§ OBJECTIVE
Rewrite the data below, replacing "computer-use agent" with "desktop assistant" and leaving everything else unchanged.

⁂

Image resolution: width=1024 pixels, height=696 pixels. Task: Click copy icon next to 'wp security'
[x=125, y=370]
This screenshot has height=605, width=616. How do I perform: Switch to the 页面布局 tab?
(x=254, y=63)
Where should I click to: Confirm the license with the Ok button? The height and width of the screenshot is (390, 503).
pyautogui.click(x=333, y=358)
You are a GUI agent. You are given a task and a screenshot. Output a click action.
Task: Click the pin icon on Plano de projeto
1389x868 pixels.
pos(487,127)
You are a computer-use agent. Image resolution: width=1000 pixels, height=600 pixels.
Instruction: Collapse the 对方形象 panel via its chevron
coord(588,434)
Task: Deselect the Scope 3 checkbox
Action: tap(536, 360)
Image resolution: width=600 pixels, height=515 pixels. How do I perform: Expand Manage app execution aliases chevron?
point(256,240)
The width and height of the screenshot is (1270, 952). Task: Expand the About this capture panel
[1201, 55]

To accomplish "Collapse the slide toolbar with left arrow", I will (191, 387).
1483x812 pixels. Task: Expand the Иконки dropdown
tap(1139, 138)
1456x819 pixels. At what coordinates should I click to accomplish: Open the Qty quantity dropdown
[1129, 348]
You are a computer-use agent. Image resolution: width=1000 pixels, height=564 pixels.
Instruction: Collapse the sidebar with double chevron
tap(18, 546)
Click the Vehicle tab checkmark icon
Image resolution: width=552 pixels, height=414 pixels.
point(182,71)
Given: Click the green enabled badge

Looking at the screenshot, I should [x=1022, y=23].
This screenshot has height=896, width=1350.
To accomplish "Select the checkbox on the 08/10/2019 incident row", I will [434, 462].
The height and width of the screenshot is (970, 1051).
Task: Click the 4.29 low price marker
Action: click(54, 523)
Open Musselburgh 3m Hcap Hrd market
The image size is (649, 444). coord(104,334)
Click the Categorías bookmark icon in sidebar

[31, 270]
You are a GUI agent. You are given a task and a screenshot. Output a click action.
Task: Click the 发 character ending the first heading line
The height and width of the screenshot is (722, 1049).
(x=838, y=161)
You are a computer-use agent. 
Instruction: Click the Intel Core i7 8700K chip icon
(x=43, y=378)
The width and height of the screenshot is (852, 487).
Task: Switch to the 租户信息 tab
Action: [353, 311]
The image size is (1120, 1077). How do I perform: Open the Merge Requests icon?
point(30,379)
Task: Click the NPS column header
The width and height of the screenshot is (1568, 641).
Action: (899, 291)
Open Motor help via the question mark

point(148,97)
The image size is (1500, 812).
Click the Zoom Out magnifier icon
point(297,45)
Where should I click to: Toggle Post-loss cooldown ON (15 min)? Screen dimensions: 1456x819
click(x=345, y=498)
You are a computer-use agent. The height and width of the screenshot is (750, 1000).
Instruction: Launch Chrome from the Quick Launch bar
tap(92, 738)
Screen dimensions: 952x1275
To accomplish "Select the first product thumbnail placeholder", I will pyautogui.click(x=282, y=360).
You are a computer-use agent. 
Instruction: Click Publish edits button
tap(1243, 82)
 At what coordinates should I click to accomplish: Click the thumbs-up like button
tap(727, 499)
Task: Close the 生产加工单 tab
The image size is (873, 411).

⁂

§ TASK RESULT
Image resolution: width=1024 pixels, height=696 pixels. Task: Click copy icon next to 'wp security'
[x=125, y=370]
This screenshot has height=605, width=616. How do I perform: Switch to the 页面布局 tab?
(x=254, y=63)
Where should I click to: Confirm the license with the Ok button? The height and width of the screenshot is (390, 503).
pyautogui.click(x=333, y=358)
You are a GUI agent. You are given a task and a screenshot. Output a click action.
Task: Click the pin icon on Plano de projeto
1389x868 pixels.
pos(487,127)
You are a desktop assistant. Image resolution: width=1000 pixels, height=600 pixels.
Instruction: Collapse the 对方形象 panel via its chevron
coord(588,434)
Task: Deselect the Scope 3 checkbox
Action: tap(536, 360)
Image resolution: width=600 pixels, height=515 pixels. How do I perform: Expand Manage app execution aliases chevron?
point(256,240)
The width and height of the screenshot is (1270, 952). Task: Expand the About this capture panel
[1201, 55]

To accomplish "Collapse the slide toolbar with left arrow", I will (191, 387).
1483x812 pixels. Task: Expand the Иконки dropdown
tap(1139, 138)
1456x819 pixels. At what coordinates should I click to accomplish: Open the Qty quantity dropdown
[1129, 348]
You are a desktop assistant. Image resolution: width=1000 pixels, height=564 pixels.
Instruction: Collapse the sidebar with double chevron
tap(18, 546)
Click the Vehicle tab checkmark icon
Image resolution: width=552 pixels, height=414 pixels.
point(182,71)
Given: Click the green enabled badge

Looking at the screenshot, I should [x=1022, y=23].
This screenshot has height=896, width=1350.
To accomplish "Select the checkbox on the 08/10/2019 incident row", I will [434, 462].
The height and width of the screenshot is (970, 1051).
Task: Click the 4.29 low price marker
Action: click(54, 523)
Open Musselburgh 3m Hcap Hrd market
The image size is (649, 444). coord(104,334)
Click the Categorías bookmark icon in sidebar

[31, 270]
You are a GUI agent. You are given a task and a screenshot. Output a click action.
Task: Click the 发 character ending the first heading line
The height and width of the screenshot is (722, 1049).
(x=838, y=161)
You are a desktop assistant. 
Instruction: Click the Intel Core i7 8700K chip icon
(x=43, y=378)
The width and height of the screenshot is (852, 487).
Task: Switch to the 租户信息 tab
Action: [353, 311]
The image size is (1120, 1077). How do I perform: Open the Merge Requests icon?
point(30,379)
Task: Click the NPS column header
The width and height of the screenshot is (1568, 641).
Action: (899, 291)
Open Motor help via the question mark

point(148,97)
The image size is (1500, 812).
Click the Zoom Out magnifier icon
point(297,45)
Where should I click to: Toggle Post-loss cooldown ON (15 min)? Screen dimensions: 1456x819
click(x=345, y=498)
You are a desktop assistant. The height and width of the screenshot is (750, 1000).
Instruction: Launch Chrome from the Quick Launch bar
tap(92, 738)
Screen dimensions: 952x1275
To accomplish "Select the first product thumbnail placeholder", I will pyautogui.click(x=282, y=360).
You are a desktop assistant. 
Instruction: Click Publish edits button
tap(1243, 82)
 At what coordinates should I click to accomplish: Click the thumbs-up like button
tap(727, 499)
Task: Close the 生产加工单 tab
The image size is (873, 411).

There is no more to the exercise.